### Description of the task
Switch every "icon" to "symbol" in the lines starting at the one containing "will (43, 1268)." and ending at the one containing "Open the column", leaving everything else unchanged. Give back only those lines.

START Data section

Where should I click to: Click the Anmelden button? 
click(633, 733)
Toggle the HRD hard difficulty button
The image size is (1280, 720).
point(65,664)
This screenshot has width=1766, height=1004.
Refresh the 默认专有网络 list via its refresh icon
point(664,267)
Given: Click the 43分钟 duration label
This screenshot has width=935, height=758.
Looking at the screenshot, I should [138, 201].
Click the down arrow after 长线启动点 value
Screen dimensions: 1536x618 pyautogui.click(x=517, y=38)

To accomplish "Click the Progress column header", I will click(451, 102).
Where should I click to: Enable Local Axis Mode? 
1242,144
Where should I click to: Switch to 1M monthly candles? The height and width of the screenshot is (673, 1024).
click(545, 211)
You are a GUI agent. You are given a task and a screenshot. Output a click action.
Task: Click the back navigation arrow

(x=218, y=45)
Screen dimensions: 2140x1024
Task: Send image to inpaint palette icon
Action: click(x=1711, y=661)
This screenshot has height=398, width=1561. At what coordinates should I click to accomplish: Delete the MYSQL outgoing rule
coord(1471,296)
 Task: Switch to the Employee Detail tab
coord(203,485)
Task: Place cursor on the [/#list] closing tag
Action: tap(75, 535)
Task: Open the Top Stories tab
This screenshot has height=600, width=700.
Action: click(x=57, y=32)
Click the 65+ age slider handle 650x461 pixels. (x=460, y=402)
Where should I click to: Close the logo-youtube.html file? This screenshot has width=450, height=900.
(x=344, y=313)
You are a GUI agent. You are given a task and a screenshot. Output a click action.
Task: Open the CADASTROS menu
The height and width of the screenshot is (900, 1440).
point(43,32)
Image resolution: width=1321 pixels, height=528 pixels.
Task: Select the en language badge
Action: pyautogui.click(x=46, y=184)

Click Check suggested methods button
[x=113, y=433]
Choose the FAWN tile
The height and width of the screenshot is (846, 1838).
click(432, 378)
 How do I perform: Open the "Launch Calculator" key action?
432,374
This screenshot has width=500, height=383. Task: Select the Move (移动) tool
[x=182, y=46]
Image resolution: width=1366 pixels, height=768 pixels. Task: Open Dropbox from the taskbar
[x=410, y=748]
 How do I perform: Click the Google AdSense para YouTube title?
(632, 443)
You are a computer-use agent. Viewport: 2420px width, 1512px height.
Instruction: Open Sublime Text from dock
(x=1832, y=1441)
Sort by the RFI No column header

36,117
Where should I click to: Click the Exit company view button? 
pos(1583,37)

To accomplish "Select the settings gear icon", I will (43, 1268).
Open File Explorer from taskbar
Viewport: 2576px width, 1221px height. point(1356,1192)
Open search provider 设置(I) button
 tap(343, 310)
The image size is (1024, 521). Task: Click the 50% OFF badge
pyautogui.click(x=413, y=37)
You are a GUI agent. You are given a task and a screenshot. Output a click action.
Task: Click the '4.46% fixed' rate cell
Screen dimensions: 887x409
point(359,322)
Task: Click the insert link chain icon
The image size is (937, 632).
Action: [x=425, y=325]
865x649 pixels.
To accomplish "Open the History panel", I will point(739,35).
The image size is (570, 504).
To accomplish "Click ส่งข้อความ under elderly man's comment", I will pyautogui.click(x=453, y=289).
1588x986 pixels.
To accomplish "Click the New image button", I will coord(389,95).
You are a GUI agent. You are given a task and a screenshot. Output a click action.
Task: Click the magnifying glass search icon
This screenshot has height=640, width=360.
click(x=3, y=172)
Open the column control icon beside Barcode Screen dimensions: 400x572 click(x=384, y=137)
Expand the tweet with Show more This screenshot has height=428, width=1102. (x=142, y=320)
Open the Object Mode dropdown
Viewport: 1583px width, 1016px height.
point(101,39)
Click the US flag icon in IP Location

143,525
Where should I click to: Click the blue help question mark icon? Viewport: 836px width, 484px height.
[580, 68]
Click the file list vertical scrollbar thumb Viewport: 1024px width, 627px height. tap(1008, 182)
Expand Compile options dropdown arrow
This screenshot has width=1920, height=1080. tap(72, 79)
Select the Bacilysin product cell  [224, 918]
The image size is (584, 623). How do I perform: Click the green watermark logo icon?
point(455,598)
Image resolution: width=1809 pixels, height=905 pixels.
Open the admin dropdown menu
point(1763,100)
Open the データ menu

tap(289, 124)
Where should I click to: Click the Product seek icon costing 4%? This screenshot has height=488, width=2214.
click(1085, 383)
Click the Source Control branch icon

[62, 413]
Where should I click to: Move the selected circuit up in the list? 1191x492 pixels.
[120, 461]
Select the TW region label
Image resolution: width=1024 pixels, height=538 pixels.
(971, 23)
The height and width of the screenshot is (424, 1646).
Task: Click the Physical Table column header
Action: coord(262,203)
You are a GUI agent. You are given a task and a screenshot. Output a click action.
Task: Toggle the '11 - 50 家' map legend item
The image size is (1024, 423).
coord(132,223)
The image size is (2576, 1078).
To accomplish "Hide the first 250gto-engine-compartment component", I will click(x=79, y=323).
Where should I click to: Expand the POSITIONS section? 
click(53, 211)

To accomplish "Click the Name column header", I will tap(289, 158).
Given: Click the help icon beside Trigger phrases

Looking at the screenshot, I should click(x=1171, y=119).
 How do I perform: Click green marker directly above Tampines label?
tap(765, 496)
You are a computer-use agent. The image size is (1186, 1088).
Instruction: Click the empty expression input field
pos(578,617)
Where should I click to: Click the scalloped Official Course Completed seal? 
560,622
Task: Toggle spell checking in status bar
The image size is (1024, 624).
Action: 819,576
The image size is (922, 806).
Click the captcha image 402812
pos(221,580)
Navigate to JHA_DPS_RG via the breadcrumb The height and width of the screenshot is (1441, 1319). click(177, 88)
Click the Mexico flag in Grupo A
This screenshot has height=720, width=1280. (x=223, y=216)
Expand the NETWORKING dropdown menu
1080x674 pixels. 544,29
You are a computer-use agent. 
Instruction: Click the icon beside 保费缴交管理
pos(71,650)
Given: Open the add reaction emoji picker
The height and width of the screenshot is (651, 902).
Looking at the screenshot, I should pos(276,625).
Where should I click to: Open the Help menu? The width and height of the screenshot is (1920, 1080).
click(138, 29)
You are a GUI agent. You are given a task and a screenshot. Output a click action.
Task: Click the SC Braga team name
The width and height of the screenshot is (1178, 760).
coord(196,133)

END Data section

### The reply
To accomplish "Select the settings gear symbol", I will (43, 1268).
Open File Explorer from taskbar
Viewport: 2576px width, 1221px height. point(1356,1192)
Open search provider 设置(I) button
 tap(343, 310)
The image size is (1024, 521). Task: Click the 50% OFF badge
pyautogui.click(x=413, y=37)
You are a GUI agent. You are given a task and a screenshot. Output a click action.
Task: Click the '4.46% fixed' rate cell
Screen dimensions: 887x409
point(359,322)
Task: Click the insert link chain symbol
The image size is (937, 632).
Action: [x=425, y=325]
865x649 pixels.
To accomplish "Open the History panel", I will point(739,35).
The image size is (570, 504).
To accomplish "Click ส่งข้อความ under elderly man's comment", I will pyautogui.click(x=453, y=289).
1588x986 pixels.
To accomplish "Click the New image button", I will coord(389,95).
You are a GUI agent. You are given a task and a screenshot. Output a click action.
Task: Click the magnifying glass search symbol
This screenshot has height=640, width=360.
click(x=3, y=172)
Open the column control symbol beside Barcode Screen dimensions: 400x572 click(x=384, y=137)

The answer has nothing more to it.